Nurse: “Can I help you?”

Me: “Pain… bad…”

Nurse: “On a scale of one to ten?”

Me: “Ten!”

(Because of the pain, I practically shout the number.)

Nurse: “You don’t need to raise your voice! I’ll get you something!”

(She leaves and comes back a minute later with a pill.)

Nurse: “Here’s some Tylenol.”

(All I can do is look at her, since that won’t be anywhere near enough for how my pain is.)

Nurse: “Well?! Take it!”

Me: “Need more…”

Nurse: “Ugh, you’re probably just a drug seeker! I’m not giving you anything else!”

(At this point, I just break down sobbing. She storms out. A few minutes later, my doctor comes in.)

Doctor: “Are you okay?!”

Me: “Pain bad… help…”

Doctor: “Okay, sweetie, I just need to know if you can tell me what number you’re at.”

Me: “Ten…”

Doctor: “All right. Do you want me to wait here while I have someone bring you medication?”

Me: “Please!”

(She does stay with me. After she calls the pharmacy, she holds my hand and talks to me to calm me back down. Once the medication is brought up and put into my IV, she makes sure it starts working.)

Doctor: “Your nurse said you were asking for drugs?”

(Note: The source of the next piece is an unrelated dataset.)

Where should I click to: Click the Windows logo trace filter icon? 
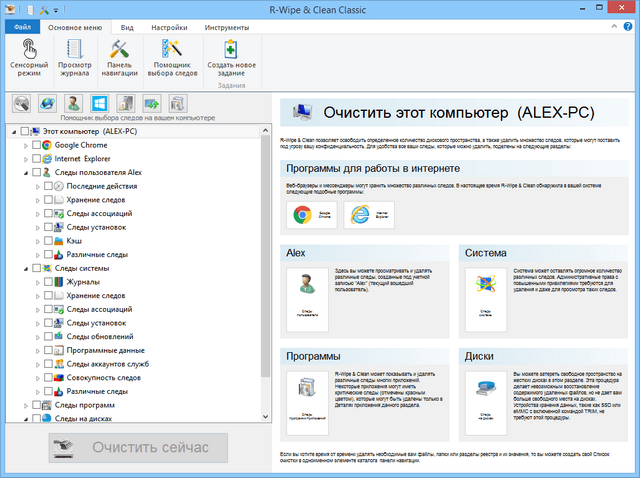click(x=99, y=103)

Me: “No, I pushed my call light and told her I was in pain. She yelled at me saying that’s all I wanted and then left.”

Doctor: “She apparently thought you were faking something to get pain meds for an addiction. There’s no way you could fake a kidney stone on the imaging results. I’ll make sure you don’t have to deal with her anymore.”

(True to her word, I didn’t see that nurse for the rest of my stay.)